Los Angeles, late 2006 – It’s several months since Ken and I worked together on his “The Girl With The Golden Breasts” episode of the anthology film Trapped Ashes, which he directed and I wrote & produced. At the end of the episode, to everyone’s surprise, Ken appeared as one of the mad scientists who flash their vampiric female breasts to the camera; he kept the fact that he was playing one of the doctors a secret until we actually shot. During editing he took to calling me “Dennis Scissorhands” for cutting his segment down (the full-length cut was eventually released on the DVD, to Ken’s grudging satisfaction.)

I received word that Ken had suddenly been left homeless: a fire had gutted his beautiful thatched cottage, Old Tinsley, nearly killing his lovely fourth wife, Elize, who managed to escape at the last moment. Later I learn he decided not to rebuild.

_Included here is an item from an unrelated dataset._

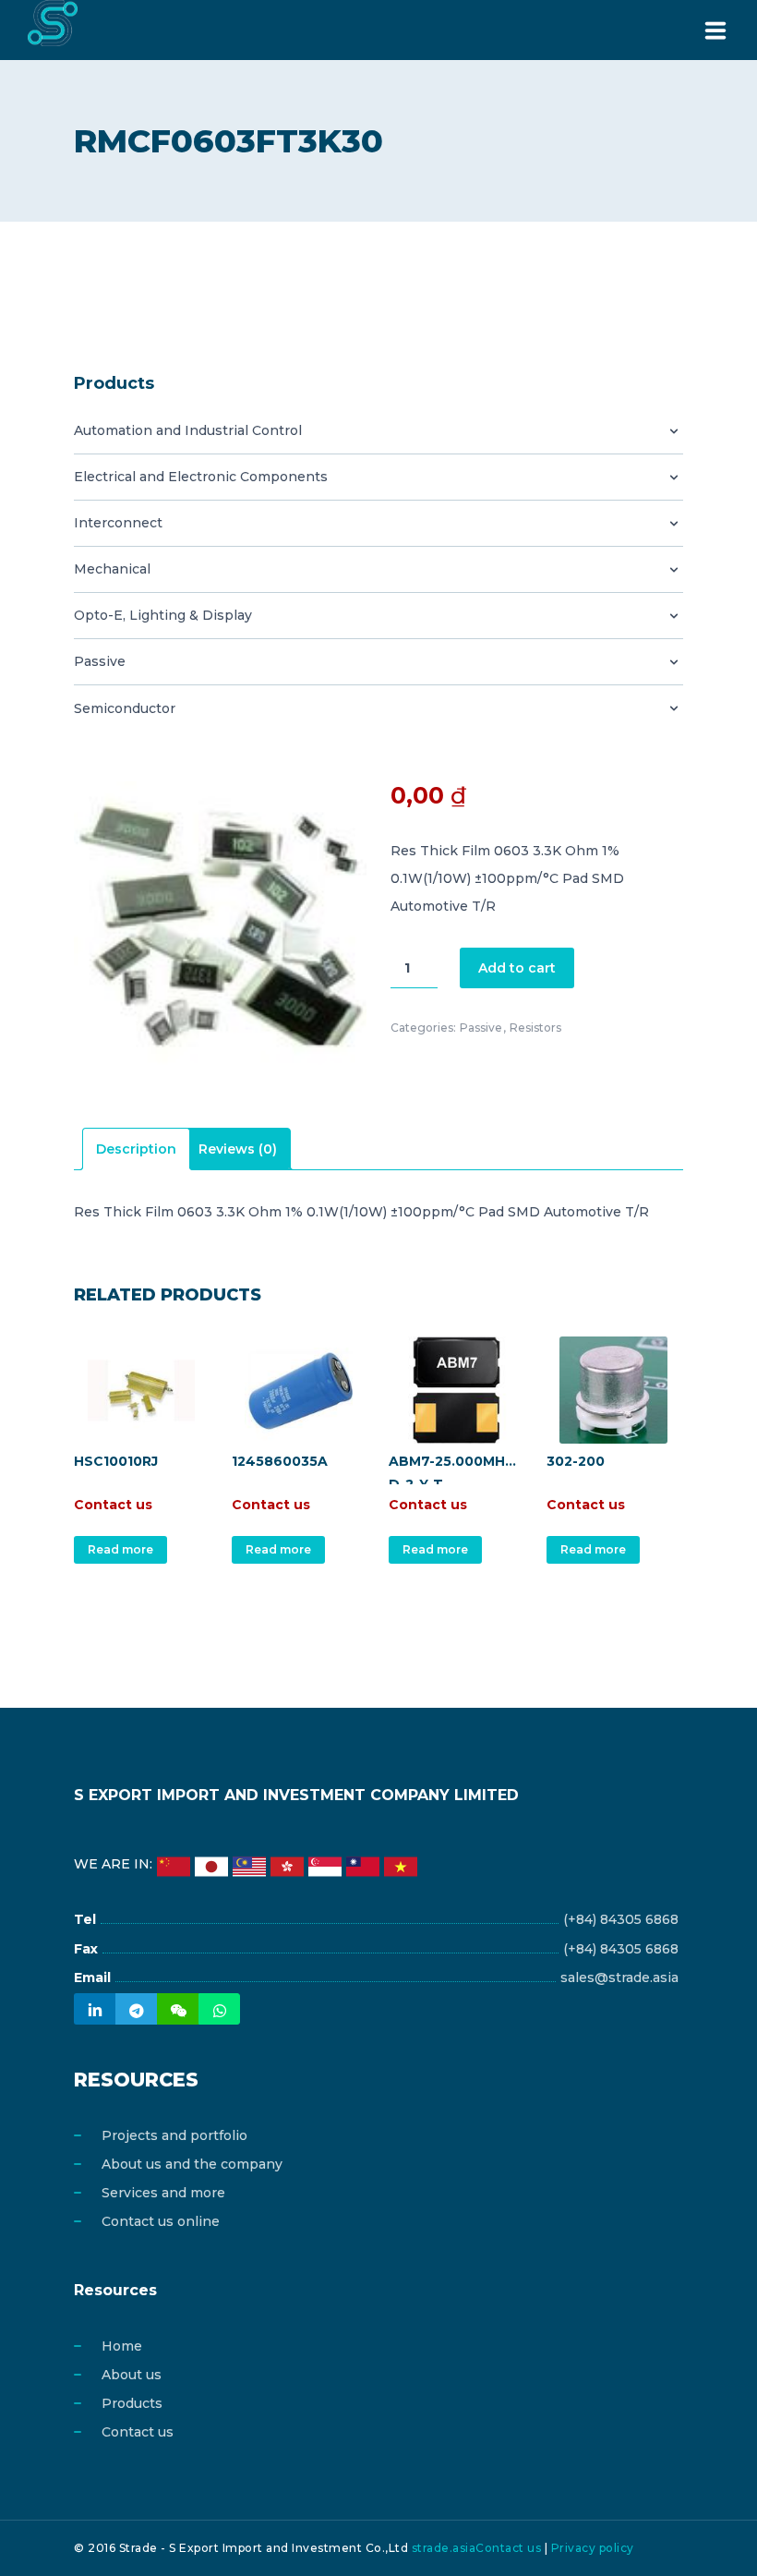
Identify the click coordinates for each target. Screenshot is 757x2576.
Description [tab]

Nay, more annoying than the fear which they inspired was the odious extravagance of their equipment, with their gilded sails, and purple awnings, and silvered oars – Plutarch describing the Cilician Pirates

Los Angeles, late November 2011 – I just received word that Ken has passed away. We’d been in touch recently when I helped attach him to direct a planned remake of the 1976 film Alice In Wonderland: An X-Rated Musical Fantasy, which he was quite excited about.

Although my Triumph Spitfire is long gone, sometimes driving through Hollywood at night with the windows down, when I pass a certain point I can still hear echoes of a mad Englishman chanting “baksheesh … baksheesh!!” for his own wild pleasure.

 

Dennis Bartok is a writer-producer and former programmer at the American Cinematheque in Hollywood.